Links are what blogs and the Web are based on. The only way a blog link has no value is if you’re pointing to another A-lister or a TechMeme favorite. Does your link to Michael Arrington’s recount of today’s news have much value? Not much, no. Most people probably caught that article from somewhere else. They saw it on TechMeme, someone mentioned it on Twitter or it was on Hacker News about five hours ago. When you’re reading that story from TechMeme on TechMeme, you’re a day and a half late to the conversation.

However, in the cases where you’re using your links to stand up for an unheard voice and to help your readers find content and opinions they wouldn’t have otherwise, that’s when blog links carry a tremendous amount of weight. You help them build their own site authority (both in Technorati and in the court of public opinion) and you help spread the conversation. Those links may not produce the same amount of traffic as TechMeme, but that doesn’t make them any less valuable. That’s how people find the faces that are going to make up their RSS feeds. That’s how new blogs build a loyal following. That’s where the constant traffic comes from and when you stop having to rely on the peaks and valleys. That’s when you help break up the all-powerful echo chamber. Those links carry a huge amount of value; traffic is part of it, it’s just not the only thing you should measure.

Louis makes the argument that A-listers have lost their power to drive a huge influx of traffic to your Web site or blog. I don’t think that’s true. I think they’re driving less traffic to your blog from theirs. The overall traffic is likely growing, it’s just fragmented. Scoble is sending you traffic through his blog, through FriendFeed, through Twitter, through video, though other social networks. Getting a “like” on FriendFeed can generate a huge amount of traffic, and even more, it can get you readers that are going to stick around. Ten readers who found you via Scoble on FriendFriend and trust you are worth far more than the 500 who found you through TechMeme and won’t even stick around to finish the post.
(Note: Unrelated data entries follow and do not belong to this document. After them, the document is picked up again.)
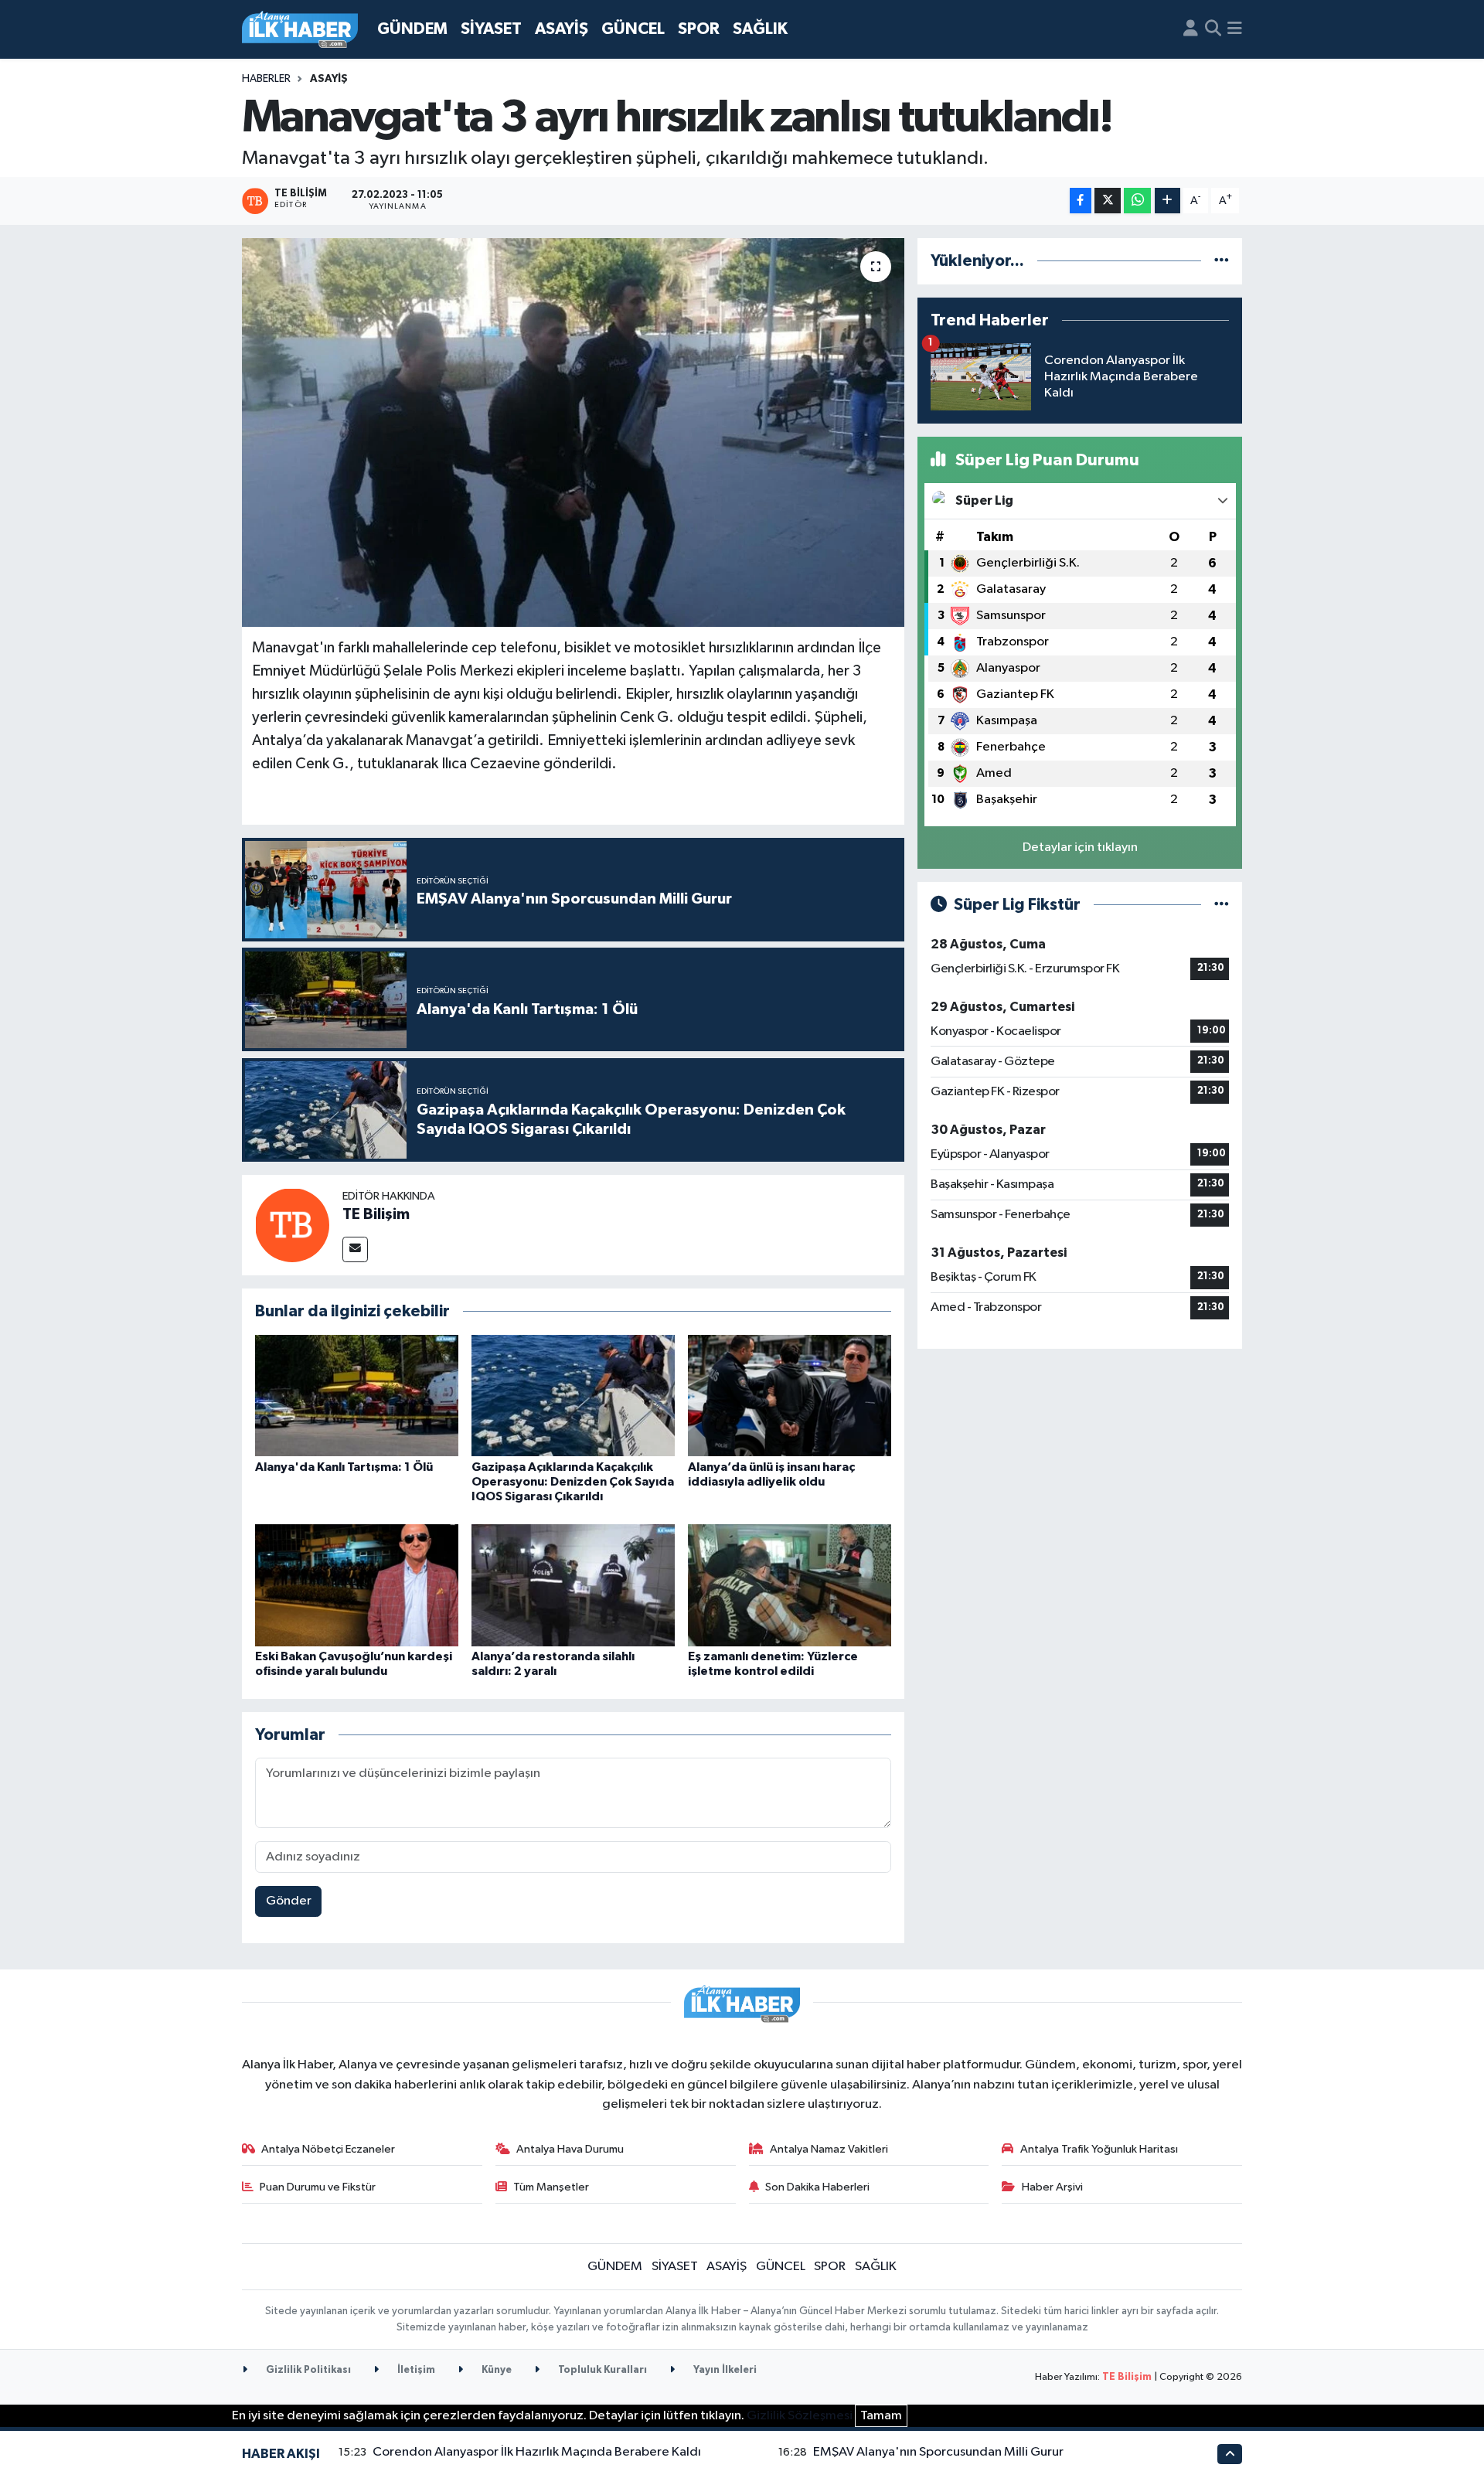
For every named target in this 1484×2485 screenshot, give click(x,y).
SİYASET (491, 29)
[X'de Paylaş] (1107, 200)
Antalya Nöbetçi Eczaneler (328, 2149)
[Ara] (1213, 29)
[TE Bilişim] (292, 1224)
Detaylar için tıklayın (1080, 847)
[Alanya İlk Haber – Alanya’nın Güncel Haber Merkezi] (300, 30)
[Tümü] (1221, 260)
Blog links may not be generating as much traffic as they use to, but that doesn’t mean they’ve lost their value.





3 responses to “Blog Links Are Important, Just Not For Traffic”

  1. graywolf writes:

    umm did I miss something all the traffic thats coming from readers is coming from the blogs people are viewing in their RSS readers

  2. TheMadHat writes:

    Excellent points on the fragmentation on traffic, I totally agree.
    And by the way, what’s wrong with 2 week old beards anyway????

  3. Lisa Barone writes:

    Michael: No, people are just getting lazy and relying on their RSS readers to give them the news, instead of clicking around and finding it themselves. They’re reading the same stuff over and over and not getting anything new.